• **Source document**:
Category Archives: Appetizers

The Last Lazy Christmas

Well, a very Merry Christmas to you!

I’ve taken a break from blogging, not because I haven’t been cooking, but because I recently found out I’m pregnant and I’ve had to deal with a lot of life changes in the last few weeks. I’m over halfway through the first trimester, getting ready to move across town so I don’t have to endure the 90minute commute to work and generally feeling like I have wayyyy too much on my plate.

So that’s my excuse.

By this time next year, if all goes well (fingers crossed) I will have a five month old baby to dress up in a Santa suit. So this is the last lazy Christmas,  the last year that me and Chris can have a leisurely holiday with limited stress and no pressure to buy gifts and participate in all the holiday hokum. I love the holidays, but I don’t love having to spend hundreds of dollars on gifts for everyone just because it’s a certain time of year. You know?

My favorite gifts to give and to receive are edibles, or anything pertaining to cooking. Christmas, for me, has always been about food. I don’t come from a privileged background. I am a master of enjoying simple pleasures.
           
My husband knows that the way to my heart is through my stomach. I’ll take a couple of cookbooks over diamonds any day. So I was happy to find these under the Christmas tree this year.

Dataset records:
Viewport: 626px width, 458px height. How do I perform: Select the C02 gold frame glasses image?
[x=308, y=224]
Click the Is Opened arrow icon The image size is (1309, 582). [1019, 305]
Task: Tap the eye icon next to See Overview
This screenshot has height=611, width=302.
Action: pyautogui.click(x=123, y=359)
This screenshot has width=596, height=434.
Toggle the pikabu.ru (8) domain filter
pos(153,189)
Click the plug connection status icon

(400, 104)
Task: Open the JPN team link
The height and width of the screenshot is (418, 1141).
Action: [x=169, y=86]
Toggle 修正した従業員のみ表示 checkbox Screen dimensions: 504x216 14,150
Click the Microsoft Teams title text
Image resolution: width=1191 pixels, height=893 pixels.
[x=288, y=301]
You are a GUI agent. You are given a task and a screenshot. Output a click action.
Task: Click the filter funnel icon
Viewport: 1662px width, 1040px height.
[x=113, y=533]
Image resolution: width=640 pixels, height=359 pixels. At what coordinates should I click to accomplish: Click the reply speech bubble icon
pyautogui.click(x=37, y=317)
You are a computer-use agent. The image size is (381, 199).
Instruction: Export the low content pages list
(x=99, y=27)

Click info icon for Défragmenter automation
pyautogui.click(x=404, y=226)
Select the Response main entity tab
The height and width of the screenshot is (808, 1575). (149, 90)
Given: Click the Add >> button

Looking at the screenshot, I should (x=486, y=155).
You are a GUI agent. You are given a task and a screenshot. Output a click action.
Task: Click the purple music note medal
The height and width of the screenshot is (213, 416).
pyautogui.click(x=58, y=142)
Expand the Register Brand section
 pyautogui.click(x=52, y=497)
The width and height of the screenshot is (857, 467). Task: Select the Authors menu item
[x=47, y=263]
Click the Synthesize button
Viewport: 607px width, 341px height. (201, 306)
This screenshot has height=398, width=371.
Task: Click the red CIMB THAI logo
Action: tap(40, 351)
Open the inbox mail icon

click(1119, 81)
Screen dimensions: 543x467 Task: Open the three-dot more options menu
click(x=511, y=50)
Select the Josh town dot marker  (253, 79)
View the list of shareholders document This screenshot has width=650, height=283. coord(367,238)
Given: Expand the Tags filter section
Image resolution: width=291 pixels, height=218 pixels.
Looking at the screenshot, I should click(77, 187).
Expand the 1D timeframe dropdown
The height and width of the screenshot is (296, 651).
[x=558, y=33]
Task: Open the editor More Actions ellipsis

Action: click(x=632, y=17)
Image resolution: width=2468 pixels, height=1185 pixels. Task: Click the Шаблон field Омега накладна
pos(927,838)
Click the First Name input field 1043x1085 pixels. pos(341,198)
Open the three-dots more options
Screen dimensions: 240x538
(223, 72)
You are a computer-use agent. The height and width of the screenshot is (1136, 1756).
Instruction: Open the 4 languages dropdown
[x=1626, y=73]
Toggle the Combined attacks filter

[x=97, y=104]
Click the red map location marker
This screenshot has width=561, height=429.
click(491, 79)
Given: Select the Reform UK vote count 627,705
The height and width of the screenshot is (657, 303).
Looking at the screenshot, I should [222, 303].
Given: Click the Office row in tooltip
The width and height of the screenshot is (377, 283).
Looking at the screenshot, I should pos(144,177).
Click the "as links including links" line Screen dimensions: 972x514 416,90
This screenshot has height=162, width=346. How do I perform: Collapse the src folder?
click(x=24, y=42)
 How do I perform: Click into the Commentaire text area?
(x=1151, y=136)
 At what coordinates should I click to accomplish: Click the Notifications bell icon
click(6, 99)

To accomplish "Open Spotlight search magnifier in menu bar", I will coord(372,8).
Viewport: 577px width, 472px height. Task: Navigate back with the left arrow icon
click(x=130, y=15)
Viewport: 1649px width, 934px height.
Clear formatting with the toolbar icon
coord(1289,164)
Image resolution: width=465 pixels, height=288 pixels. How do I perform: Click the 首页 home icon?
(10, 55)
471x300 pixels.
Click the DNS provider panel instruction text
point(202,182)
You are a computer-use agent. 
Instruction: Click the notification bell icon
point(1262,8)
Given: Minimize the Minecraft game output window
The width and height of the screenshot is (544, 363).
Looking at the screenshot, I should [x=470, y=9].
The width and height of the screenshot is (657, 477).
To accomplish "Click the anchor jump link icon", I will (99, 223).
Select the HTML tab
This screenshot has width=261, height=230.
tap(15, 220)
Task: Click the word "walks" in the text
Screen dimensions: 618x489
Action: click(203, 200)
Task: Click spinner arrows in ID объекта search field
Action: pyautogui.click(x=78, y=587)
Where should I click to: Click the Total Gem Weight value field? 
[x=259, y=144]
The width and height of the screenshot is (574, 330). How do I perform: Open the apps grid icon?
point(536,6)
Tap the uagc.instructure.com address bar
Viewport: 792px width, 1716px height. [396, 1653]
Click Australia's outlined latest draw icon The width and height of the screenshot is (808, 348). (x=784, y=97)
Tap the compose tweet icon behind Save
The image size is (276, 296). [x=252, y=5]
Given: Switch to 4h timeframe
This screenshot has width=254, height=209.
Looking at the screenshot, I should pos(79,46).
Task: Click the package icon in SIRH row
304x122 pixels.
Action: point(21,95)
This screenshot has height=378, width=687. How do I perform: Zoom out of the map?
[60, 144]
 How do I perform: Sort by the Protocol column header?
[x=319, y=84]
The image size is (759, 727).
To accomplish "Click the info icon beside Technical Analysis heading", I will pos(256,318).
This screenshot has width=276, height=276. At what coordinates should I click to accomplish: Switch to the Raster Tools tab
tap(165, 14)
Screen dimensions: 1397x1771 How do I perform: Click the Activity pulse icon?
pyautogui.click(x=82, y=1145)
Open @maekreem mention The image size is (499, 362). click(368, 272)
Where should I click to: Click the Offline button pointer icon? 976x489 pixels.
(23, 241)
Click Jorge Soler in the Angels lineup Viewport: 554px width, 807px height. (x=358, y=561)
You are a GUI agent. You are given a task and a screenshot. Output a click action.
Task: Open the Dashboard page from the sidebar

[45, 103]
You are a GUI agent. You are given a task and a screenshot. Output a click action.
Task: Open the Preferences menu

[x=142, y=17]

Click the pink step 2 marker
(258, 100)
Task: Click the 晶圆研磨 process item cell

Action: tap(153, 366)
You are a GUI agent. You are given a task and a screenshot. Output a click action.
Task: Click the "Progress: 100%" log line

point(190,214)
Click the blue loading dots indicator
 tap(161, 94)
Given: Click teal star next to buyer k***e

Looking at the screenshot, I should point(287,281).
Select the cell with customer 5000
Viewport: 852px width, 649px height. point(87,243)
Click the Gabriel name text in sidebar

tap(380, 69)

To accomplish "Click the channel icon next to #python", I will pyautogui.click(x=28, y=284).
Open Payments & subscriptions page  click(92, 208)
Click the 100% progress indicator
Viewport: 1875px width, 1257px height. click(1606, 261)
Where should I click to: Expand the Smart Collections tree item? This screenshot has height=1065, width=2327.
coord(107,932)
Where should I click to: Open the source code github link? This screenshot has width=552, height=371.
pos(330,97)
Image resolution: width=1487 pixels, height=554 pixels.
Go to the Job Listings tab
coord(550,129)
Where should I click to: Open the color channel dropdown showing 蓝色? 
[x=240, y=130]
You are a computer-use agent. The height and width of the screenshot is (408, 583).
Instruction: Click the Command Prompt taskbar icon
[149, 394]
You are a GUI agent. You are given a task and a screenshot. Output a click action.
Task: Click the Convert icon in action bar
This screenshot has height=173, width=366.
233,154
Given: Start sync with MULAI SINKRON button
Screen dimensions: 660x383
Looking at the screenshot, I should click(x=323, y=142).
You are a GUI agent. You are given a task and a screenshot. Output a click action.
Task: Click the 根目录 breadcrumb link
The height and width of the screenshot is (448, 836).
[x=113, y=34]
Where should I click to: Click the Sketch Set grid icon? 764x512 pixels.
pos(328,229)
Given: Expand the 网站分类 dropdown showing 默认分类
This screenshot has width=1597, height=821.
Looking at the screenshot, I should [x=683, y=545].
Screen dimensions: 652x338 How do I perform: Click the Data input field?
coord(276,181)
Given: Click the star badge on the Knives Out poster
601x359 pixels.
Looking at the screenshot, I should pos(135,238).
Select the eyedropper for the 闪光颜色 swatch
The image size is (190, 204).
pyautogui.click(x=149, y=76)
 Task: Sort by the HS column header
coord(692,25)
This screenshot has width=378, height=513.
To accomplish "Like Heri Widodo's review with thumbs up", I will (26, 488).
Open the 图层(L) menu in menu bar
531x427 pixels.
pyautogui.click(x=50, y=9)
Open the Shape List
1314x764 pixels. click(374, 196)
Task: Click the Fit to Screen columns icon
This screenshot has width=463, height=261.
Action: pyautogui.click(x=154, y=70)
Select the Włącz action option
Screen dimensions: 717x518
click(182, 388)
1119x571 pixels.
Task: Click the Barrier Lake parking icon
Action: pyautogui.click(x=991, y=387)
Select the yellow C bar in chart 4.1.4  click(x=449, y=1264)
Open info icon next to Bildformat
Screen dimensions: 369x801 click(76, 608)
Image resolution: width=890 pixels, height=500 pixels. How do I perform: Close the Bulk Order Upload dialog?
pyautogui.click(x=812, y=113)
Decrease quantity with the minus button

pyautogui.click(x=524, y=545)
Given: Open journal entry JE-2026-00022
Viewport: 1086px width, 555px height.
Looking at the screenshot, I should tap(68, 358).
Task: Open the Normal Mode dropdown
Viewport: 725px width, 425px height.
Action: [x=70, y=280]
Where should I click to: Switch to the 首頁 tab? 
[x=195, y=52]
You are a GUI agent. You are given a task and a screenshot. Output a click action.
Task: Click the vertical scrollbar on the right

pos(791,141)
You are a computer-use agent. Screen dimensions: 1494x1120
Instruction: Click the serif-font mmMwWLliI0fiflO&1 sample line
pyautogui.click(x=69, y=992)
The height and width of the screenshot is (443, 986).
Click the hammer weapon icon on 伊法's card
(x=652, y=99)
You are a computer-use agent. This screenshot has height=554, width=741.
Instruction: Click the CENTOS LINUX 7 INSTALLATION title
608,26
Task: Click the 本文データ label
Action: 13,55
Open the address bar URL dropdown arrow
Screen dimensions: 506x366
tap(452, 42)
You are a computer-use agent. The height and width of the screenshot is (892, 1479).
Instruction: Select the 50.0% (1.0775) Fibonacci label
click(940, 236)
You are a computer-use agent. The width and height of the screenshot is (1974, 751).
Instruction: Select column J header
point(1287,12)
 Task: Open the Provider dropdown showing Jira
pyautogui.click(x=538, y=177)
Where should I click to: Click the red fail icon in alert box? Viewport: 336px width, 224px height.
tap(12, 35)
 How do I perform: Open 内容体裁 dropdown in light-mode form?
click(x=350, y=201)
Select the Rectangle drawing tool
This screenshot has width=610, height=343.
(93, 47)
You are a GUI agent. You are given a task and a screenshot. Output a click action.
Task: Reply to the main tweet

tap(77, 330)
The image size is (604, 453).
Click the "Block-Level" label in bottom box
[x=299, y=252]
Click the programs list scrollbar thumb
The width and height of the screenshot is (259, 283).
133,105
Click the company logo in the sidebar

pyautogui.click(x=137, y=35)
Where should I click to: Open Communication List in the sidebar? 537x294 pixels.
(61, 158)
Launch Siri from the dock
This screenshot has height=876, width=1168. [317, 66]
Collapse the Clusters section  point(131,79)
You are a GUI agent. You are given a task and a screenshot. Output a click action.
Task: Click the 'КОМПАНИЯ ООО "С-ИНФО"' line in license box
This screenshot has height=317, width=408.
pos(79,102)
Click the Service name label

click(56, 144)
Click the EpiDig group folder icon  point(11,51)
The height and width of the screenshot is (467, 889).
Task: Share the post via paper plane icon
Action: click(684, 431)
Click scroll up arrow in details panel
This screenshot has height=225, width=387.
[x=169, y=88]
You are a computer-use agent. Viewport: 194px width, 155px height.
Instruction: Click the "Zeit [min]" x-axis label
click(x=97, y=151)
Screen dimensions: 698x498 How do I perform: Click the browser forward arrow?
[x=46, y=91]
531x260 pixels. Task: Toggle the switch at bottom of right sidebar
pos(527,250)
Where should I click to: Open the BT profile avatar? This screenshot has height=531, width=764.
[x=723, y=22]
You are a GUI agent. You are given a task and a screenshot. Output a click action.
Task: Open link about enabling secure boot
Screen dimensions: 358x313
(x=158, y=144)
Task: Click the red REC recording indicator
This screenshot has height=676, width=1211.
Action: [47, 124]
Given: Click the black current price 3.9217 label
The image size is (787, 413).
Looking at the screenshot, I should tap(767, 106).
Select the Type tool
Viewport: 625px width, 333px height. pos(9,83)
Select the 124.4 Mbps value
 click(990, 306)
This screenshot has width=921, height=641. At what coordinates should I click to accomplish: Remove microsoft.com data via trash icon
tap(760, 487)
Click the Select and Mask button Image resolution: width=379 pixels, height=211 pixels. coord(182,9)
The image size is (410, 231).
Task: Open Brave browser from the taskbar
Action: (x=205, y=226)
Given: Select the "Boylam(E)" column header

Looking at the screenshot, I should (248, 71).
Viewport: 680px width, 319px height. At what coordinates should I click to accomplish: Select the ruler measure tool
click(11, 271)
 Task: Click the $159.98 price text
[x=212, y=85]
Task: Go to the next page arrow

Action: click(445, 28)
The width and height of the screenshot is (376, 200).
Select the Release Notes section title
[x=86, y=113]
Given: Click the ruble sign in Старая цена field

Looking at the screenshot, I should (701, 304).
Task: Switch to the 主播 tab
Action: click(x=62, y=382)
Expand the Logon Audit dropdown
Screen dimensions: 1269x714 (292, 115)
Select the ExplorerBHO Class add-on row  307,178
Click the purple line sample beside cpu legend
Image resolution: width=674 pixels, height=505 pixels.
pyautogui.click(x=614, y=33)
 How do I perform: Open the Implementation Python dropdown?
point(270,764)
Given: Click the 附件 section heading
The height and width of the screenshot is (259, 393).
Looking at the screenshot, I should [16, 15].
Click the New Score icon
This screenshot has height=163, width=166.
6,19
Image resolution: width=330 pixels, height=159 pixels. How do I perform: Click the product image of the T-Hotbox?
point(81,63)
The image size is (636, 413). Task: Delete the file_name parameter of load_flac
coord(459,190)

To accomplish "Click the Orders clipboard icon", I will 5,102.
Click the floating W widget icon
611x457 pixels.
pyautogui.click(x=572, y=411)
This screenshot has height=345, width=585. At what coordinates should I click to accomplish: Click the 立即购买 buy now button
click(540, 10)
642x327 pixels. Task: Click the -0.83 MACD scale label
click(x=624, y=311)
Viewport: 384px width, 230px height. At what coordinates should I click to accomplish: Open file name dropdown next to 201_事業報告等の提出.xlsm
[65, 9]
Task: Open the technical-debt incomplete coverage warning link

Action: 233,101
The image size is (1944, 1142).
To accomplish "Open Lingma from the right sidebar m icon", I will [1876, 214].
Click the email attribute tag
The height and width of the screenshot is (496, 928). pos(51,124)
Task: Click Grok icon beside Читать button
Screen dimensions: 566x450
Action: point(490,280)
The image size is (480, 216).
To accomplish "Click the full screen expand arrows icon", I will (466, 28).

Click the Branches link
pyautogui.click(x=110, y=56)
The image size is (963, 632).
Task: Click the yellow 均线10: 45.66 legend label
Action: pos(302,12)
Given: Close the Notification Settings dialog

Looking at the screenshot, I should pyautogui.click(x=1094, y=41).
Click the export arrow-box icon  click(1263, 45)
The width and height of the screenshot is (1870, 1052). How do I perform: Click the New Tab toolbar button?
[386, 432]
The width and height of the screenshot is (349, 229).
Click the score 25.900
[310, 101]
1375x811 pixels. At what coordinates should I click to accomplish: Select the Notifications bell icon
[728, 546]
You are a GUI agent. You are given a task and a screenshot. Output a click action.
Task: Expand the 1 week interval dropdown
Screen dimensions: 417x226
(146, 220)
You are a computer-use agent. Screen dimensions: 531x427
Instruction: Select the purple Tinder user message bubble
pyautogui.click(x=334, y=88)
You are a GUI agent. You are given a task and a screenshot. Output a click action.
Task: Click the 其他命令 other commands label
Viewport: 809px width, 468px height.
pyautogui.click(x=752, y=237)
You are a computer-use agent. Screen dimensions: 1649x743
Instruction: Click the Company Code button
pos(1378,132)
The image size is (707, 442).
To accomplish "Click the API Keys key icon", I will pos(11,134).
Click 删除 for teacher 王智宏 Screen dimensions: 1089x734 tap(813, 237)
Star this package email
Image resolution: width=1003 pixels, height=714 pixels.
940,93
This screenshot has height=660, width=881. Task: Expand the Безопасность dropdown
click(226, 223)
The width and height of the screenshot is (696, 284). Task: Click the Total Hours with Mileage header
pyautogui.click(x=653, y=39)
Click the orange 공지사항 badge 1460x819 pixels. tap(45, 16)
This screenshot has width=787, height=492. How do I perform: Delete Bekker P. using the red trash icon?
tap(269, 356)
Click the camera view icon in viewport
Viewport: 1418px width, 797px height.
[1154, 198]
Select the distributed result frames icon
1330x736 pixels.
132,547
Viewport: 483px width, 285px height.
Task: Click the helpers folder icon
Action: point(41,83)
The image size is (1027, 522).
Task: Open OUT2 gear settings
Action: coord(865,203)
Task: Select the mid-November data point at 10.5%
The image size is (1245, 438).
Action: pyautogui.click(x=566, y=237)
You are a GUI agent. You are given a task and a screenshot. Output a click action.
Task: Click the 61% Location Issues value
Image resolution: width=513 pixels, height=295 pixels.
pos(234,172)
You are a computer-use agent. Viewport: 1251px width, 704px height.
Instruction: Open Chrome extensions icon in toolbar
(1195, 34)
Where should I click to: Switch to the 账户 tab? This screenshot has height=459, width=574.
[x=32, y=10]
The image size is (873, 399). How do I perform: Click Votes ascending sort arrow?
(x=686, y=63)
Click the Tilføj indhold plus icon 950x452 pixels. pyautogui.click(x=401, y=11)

• **To be done**:
[1] In the Christmas blog post, why is the writer getting ready to move across town?
[2] Write the next part of the Christmas blog post, picking up after its final sentence.

• **Expected outputs**:
[1] To avoid the 90-minute commute to work.

[2]
This Christmas, we’re lounging with our hot cocoa and not taking things too seriously. I did try a new recipe. Marinated mushrooms! I can’t tell you how much money I have spent at the antipasto bar, shelling out $8.99 a pound for olives and marinated mushrooms. Last night, as a Christmas Eve appetizer, I finally made these and they were amazing. I will never ever buy them from the store again.

Marinated Mushrooms

1 lb white button mushrooms, washed.

2 bay leaves

2 tsp oregano

1 Tblsp olive oil

1/2 tsp crushed black pepper

1-2 Tblsp chopped garlic (I go nuts with the garlic, you can tone it down if you want)

The juice and zest of two lemons

2 Tblsp red wine vinegar

1-2 tsp course sea salt

Trim the mushrooms, make sure you have washed them thoroughly and removed all of the grit. In a saucepan, over medium heat, warm the olive oil and add the lemon zest, bay leaves and oregano. Heat through for a minute or so. Add the mushrooms, and all remaining ingredients. Boil for 5-10 minutes. Remove from heat once mushrooms are cooked through (larger mushrooms may take longer), and cool in refrigerator.

These taste amazing the next day. I like mine extra tart. Add a pinch more salt if they’re too sour.


Definitely addictive. I might have to make a 2lb batch next time.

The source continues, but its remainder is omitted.